Thursday, March 28, 2019

The Eye of the Storm by Patrick White

Without much thought for her own wreckage, she moved slowly down what had been a beach, picking her way between torn-off branches, great beaded hassocks of amber weed, everywhere fish the sea had tossed out, together with a loaf of no longer bread, but a fluffier, disintegrating foam rubber.  Just as she was no longer a body, least of all a woman: the myth of her womanhood had been exploded by the storm.  She was instead a being, or more likely a flaw at the centre of this jewel of light: the jewel itself, blinding and tremulous at the same time, existed, flaw and all, only by grace; for the storm was still visibly spinning and boiling at a distance, in columns of cloud, its walls hung with vaporous balconies, continually shifted and distorted.

The aged, dying woman at the heart of The Eye of the Storm is the perfect vehicle for Patrick White's preoccupations and style.  He's so obsessed with the minutiae of the body, its various colors, smells, textures, effluvia, but he's no materialist; there's always the possibility of metaphysical transcendence.  Perhaps transcendence is, for White, what the everyday experience of living is made of, and death its ultimate expression.  So he has a field day with the body of Elizabeth Hunter, the eighty-six year old socialite, motionless and mostly blind, but often tricked out by her nurses in gaudy makeup, inherited jewels, and a lilac wig.
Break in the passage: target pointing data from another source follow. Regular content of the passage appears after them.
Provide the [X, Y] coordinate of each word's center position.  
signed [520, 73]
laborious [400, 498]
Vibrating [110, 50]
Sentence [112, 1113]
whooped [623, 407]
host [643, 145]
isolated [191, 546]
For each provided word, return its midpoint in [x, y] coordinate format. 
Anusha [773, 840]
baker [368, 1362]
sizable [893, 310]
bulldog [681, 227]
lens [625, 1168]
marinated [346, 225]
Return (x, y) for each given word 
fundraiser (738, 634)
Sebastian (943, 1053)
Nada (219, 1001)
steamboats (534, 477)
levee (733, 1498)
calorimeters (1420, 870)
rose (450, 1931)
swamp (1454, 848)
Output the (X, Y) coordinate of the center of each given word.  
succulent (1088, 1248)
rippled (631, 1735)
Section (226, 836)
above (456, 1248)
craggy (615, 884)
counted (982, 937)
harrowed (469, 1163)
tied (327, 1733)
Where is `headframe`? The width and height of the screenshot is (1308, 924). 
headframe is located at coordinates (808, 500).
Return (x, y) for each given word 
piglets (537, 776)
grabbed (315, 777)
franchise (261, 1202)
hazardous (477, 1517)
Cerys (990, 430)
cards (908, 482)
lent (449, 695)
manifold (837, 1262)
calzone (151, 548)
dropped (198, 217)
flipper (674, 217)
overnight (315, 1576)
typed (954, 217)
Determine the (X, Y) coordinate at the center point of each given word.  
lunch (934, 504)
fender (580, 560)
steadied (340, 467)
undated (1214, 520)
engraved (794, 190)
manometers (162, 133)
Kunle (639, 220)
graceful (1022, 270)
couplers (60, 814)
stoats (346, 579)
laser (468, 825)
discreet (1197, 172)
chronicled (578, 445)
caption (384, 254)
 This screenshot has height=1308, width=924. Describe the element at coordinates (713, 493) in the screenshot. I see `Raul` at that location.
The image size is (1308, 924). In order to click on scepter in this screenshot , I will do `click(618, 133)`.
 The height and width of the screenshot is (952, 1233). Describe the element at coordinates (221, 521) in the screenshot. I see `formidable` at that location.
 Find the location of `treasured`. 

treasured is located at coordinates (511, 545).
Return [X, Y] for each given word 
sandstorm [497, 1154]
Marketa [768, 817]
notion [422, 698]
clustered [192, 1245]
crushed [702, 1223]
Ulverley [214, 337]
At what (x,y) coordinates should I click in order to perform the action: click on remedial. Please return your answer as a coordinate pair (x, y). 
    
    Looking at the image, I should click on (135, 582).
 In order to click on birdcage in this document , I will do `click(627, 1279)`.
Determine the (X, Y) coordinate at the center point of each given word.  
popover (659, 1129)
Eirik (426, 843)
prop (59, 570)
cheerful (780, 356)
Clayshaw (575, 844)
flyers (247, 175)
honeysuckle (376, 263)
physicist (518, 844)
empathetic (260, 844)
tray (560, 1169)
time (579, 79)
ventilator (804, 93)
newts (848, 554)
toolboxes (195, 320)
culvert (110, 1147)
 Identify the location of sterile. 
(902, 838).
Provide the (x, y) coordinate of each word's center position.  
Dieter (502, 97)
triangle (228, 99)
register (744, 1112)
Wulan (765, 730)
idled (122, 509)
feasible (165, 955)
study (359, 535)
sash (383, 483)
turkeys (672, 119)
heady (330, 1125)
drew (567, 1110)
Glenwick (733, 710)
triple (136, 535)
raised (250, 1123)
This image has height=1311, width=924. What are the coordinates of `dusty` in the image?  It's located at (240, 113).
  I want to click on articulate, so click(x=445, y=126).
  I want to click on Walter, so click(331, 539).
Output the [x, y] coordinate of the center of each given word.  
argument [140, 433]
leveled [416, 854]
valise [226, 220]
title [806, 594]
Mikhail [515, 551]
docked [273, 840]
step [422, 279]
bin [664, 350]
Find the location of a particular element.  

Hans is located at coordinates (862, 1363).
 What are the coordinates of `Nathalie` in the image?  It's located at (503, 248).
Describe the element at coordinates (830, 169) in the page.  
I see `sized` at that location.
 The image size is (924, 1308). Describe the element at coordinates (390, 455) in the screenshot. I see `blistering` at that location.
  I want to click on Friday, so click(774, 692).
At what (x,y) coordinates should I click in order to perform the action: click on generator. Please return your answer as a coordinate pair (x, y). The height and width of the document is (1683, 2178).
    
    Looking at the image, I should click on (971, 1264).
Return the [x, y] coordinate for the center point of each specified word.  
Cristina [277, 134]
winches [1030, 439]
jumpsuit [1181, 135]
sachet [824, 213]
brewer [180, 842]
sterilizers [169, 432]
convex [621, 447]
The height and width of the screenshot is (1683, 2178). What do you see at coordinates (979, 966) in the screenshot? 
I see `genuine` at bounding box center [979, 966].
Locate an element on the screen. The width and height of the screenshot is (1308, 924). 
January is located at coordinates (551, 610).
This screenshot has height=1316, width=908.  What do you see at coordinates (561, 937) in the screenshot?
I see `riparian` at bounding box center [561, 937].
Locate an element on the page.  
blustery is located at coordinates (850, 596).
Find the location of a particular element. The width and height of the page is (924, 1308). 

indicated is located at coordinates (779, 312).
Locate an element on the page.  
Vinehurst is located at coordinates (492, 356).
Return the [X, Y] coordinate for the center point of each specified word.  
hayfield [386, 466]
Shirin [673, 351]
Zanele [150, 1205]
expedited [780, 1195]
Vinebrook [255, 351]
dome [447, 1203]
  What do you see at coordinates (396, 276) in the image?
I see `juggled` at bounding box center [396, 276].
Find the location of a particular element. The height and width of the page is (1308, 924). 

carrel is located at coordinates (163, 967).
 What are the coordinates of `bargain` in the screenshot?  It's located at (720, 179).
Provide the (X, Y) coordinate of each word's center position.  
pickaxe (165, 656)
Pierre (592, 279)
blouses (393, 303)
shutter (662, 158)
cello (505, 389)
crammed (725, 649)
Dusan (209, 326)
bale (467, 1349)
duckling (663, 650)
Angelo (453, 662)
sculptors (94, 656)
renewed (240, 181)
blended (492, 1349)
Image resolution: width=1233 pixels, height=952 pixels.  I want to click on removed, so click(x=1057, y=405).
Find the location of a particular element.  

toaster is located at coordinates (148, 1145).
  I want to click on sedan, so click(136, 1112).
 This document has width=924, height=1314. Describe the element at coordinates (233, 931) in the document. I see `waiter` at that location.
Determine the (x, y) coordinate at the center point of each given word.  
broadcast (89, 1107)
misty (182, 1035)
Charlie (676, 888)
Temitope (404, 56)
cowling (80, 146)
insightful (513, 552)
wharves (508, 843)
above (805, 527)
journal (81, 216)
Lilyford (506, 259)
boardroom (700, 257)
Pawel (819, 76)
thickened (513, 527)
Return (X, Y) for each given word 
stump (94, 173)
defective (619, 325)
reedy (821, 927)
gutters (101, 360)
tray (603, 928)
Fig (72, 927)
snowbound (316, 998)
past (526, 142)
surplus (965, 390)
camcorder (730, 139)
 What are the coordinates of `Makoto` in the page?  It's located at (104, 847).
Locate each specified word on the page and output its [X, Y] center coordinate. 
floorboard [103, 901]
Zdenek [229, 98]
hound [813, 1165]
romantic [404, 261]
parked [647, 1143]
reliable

Sensing the end, Elizabeth Hunter's adult children return to Sydney to provoke a little bit of money from their mother, and hopefully shunt her off to a home.  Her daughter Dorothy, the Princess des Lascabanes, needs an infusion of cash to keep up the lifestyle she leads in France after her husband leaves her.  Her son Basil, a famous theater actor in London, wants to fund a misbegotten modern theater piece.  (There is something here about Australian anxiety toward the culture of Europe; something the materialistic children are drawn to, but not their mother.)

Both Dorothy and Basil despise their mother, who they consider to be cold and cruel, though this seems to be a matter of interpretation.  While not warm, White gives Elizabeth Hunter a kind of aloof wisdom, and suggests perhaps that the spiritually stunted children are incapable of seeing what is remarkable in their mother.  Among other things, she insists that she can and will die at the exact moment she wills it.  It's her night nurse, Sister de Santis, who really understands her.  Another nurse, the delightfully named Flora Manhood, is as drawn to Elizabeth as she is repelled; she cracks a plan to have the visiting Basil impregnate her for obscure reasons.  Nurses, housekeepers, cooks, the lawyer: these hangers-on make up a kind of family that supersedes Dorothy and Basil.

I couldn't help but think of May Sarton's Mrs. Stevens Hears the Mermaids SingingBoth novels are about older women trawling through memories: dead husbands, incomprehensible love affairs.  "The past has been burnt into me, I suppose," she says, "like they do with cattle."  But it's The Eye of the Storm that's really a novel about genius, partially because White's bizarre writing really is genius, and partially because it has no need to use the word genius: it abides there in the metaphysics.  The central transcendental moment is the eye of the titular hurricane; as Elizabeth Hunter recalls, abandoned on a remote island by her daughter, she hid in a bunker during a typhoon and experienced, all alone, the strange magic of the eye.  The transcendence of it--described by White in typically sensual fashion, above--is predicated on a kind of lesson of contingency.  Elizabeth sees the storm, and knows that she exists by grace only, and it only follows that such a grace cannot be permanent.  To know these moments of heightened life is to know, also, death.  No wonder Dorothy remains forever jealous of the experience.

When she does die, as she obviously must, it's on the toilet.  White's old body-obsession and potty humor.  But the moment is described as a kind of becoming, a fulfillment rather than a loss.  It slips rather beautifully into Elizabeth's point-of-view: "Till I am no longer filling the void with mock substance: myself is this endlessness."  I don't know if it's a good death, like the Archbishop's, but it seems beside the point; earlier in the novel she tells us that dying ought to be the hardest thing you ever do; that's the point of it.  It's not beautiful either; White's books never are, but it has a kind of power and truth I never find anywhere else.